Why this matters

New Zealand runs one of the strictest biosecurity borders in the world, and spices sit inside it because they are dried plant material. Ground, processed spices are low risk, but whole spices can include seeds that are still viable — and a viable seed is treated not as food but as a potential "seed for sowing," which faces far tighter controls.

The practical risk for travellers is the declaration. Every food item must be declared on the New Zealand Traveller Declaration, and undeclared risk goods carry an instant NZ$400 fine — a strict-liability penalty, so "I forgot" is not a defence.

Restrictions

  • Declare everything. All spices — dried, ground, whole, or blended — must go on your New Zealand Traveller Declaration.
  • Ground and packaged spices in sealed commercial packaging are lower risk and usually allowed once declared and inspected.
  • Whole, unground spices and seeds must be commercially manufactured and in their original unopened packaging. Loose or home-packed whole spices are likely to be confiscated.
  • Whole viable seeds intended for planting fall under New Zealand's much stricter seeds-for-sowing regime, which can require permits or prohibit them outright.

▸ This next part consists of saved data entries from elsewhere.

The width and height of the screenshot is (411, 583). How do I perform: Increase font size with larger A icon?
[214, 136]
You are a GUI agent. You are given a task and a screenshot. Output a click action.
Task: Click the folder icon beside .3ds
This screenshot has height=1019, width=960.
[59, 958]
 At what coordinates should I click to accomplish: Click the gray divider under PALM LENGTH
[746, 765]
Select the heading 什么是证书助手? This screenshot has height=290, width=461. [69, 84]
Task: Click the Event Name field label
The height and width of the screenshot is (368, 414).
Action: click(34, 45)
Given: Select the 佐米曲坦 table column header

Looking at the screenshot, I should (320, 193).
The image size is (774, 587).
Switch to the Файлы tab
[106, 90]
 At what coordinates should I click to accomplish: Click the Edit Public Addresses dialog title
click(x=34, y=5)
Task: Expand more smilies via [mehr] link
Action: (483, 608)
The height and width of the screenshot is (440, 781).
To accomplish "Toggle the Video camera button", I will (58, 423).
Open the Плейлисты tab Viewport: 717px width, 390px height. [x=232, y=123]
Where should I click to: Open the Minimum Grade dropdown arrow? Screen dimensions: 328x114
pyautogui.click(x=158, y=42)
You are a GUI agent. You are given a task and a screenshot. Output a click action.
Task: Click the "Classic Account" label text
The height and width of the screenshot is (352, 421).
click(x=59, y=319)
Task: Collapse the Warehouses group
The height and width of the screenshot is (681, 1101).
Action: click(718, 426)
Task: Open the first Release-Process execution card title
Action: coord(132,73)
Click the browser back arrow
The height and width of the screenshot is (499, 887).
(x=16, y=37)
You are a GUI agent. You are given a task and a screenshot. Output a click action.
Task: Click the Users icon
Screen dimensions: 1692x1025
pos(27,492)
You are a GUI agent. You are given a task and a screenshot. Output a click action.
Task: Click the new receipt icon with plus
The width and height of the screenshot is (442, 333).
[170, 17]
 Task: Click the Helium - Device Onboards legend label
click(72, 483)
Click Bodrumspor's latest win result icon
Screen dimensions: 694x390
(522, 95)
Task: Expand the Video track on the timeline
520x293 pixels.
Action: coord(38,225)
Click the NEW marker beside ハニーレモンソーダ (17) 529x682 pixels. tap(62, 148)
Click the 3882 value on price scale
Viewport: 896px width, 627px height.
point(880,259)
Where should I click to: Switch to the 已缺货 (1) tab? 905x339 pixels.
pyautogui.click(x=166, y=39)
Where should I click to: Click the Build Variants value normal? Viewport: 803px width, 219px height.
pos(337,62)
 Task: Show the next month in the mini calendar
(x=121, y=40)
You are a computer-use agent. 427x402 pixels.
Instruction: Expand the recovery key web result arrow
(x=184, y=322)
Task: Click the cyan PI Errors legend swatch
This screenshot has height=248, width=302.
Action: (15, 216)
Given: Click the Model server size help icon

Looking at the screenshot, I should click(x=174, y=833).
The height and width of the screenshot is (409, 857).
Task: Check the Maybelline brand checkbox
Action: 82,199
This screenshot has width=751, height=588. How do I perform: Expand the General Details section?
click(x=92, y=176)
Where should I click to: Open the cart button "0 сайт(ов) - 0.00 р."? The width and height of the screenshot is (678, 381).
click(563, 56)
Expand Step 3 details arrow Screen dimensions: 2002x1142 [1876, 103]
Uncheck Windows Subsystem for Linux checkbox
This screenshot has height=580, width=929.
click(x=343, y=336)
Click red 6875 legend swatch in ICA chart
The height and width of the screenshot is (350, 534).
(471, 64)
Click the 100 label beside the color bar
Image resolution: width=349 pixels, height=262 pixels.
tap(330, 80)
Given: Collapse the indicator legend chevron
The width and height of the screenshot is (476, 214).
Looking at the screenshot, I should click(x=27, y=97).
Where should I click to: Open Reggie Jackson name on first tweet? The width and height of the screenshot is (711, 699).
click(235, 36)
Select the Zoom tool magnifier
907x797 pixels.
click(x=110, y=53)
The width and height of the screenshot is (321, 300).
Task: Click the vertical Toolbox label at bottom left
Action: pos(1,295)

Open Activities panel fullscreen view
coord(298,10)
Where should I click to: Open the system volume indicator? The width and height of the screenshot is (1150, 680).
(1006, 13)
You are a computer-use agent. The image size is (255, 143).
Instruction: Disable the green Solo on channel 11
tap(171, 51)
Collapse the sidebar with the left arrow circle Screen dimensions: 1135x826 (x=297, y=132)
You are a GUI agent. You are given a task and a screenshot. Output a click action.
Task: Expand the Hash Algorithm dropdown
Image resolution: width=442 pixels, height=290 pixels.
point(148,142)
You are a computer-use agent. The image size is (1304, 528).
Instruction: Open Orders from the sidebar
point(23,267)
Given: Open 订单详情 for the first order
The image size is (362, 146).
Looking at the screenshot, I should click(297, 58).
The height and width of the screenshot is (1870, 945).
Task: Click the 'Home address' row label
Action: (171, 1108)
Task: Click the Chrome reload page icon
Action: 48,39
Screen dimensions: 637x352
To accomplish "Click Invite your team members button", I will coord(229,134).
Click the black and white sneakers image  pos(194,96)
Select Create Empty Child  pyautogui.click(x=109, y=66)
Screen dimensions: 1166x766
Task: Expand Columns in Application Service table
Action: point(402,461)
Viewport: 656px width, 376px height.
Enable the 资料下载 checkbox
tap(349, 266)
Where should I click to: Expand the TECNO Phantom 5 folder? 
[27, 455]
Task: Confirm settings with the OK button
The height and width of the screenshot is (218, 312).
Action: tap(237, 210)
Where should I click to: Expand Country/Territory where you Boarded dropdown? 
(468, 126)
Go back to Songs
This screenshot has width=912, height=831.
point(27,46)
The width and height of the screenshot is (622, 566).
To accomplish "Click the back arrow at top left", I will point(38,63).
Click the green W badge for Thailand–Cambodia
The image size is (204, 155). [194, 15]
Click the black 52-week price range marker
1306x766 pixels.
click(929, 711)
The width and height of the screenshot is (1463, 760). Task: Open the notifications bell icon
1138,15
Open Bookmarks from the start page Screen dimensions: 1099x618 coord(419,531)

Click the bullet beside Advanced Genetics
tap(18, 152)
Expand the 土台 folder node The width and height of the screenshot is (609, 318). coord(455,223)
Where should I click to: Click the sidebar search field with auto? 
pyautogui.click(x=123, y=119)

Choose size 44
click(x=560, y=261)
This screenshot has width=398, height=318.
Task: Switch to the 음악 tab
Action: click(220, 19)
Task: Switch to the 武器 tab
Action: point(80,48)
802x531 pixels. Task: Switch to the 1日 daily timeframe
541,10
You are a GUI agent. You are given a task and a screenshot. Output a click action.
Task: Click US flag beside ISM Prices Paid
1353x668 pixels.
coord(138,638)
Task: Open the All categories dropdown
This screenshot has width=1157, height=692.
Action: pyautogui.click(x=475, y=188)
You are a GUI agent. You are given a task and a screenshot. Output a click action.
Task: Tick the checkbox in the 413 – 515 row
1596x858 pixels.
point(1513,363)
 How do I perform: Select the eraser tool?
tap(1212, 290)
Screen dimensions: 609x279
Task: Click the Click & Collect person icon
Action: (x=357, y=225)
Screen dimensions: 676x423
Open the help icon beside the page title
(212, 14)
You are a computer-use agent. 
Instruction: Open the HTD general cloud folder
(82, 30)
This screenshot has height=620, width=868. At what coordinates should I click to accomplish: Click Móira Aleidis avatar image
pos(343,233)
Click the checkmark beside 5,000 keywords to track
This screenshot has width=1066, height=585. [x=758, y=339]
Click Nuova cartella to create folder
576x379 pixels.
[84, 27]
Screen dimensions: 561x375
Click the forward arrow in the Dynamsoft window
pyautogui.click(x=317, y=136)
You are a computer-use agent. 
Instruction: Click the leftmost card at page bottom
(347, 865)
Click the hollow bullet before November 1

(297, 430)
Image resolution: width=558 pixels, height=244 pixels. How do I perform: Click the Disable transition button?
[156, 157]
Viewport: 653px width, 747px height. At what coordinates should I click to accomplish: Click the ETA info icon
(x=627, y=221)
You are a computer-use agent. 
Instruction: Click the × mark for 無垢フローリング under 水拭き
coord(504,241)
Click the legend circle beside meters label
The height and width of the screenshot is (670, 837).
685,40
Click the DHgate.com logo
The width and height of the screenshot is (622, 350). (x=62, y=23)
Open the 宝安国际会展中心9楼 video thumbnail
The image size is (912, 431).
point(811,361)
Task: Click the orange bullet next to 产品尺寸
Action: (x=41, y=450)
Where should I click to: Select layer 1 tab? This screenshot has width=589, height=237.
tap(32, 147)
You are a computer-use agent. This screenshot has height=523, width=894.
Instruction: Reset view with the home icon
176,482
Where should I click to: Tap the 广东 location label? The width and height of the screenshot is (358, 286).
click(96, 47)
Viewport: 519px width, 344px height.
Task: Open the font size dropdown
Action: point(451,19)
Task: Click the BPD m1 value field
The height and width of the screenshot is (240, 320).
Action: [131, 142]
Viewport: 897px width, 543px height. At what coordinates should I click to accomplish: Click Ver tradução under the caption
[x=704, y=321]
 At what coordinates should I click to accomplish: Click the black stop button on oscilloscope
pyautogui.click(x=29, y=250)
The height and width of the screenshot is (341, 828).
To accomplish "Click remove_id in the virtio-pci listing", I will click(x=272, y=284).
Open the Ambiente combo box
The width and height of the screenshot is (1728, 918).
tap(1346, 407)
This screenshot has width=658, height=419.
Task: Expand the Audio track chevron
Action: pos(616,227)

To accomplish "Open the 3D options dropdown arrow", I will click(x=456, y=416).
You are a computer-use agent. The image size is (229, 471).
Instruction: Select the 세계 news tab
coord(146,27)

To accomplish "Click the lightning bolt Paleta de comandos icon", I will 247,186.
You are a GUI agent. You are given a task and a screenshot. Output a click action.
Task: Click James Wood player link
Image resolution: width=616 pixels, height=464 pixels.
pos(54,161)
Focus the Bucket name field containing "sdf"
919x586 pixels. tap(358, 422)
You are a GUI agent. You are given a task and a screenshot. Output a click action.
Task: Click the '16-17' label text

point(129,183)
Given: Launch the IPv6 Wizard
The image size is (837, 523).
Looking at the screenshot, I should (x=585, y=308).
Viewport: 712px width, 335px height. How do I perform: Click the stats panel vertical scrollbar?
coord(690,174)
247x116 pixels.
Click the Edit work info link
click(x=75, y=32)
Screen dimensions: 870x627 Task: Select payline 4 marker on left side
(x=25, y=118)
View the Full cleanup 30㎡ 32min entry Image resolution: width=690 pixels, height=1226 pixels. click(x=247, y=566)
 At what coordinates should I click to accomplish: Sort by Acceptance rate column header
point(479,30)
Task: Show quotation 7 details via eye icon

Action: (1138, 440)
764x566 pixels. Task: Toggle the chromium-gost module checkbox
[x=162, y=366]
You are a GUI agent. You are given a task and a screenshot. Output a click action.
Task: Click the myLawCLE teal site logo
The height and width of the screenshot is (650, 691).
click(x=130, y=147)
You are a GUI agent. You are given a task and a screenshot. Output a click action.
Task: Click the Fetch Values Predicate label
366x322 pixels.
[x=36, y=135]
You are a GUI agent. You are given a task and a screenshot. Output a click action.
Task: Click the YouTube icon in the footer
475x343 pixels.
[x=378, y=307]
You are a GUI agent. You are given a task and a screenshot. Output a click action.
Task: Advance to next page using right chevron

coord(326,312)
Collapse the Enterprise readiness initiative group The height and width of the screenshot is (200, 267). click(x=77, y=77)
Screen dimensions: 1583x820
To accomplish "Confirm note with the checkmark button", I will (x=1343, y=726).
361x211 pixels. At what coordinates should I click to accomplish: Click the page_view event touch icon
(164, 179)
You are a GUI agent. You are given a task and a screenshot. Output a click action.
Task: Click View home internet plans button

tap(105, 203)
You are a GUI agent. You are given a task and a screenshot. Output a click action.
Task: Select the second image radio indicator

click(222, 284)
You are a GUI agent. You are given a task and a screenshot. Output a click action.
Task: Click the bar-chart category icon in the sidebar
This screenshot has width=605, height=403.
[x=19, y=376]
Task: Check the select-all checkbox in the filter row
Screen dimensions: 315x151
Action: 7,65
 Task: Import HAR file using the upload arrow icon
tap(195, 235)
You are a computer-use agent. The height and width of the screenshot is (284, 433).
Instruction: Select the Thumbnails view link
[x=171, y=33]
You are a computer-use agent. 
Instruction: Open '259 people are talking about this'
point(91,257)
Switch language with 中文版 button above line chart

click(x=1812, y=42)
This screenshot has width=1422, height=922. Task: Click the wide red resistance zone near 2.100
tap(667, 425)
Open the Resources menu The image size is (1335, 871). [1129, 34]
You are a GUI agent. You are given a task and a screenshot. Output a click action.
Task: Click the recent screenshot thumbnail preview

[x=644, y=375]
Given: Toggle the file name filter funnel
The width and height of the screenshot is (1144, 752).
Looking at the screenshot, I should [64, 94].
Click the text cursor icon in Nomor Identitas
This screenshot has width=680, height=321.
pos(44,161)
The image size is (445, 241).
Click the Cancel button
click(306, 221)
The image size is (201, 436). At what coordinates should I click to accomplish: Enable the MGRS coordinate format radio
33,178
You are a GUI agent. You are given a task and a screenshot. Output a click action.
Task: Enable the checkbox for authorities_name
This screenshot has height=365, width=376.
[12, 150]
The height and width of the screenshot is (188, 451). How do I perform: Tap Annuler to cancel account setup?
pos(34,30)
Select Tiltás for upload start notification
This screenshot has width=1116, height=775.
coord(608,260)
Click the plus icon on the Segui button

A quarantine officer inspects on arrival and makes the final decision. Declaring protects you from the fine; it does not guarantee the spices get in.

What the official guidance says

The Ministry for Primary Industries requires every food item to be declared on arrival, and treats unground spices, herbs, and seeds as allowed only when they are commercially manufactured, packaged, and in their original unopened packaging. Ground and processed spices are handled more leniently, but the decision always sits with the quarantine officer at the airport. Whole seeds that could germinate are routed through the stricter seeds-for-sowing rules. If you are not sure a spice product qualifies, declare it or drop it in an amnesty bin before the checkpoint — undeclared risk goods carry an instant NZ$400 fine.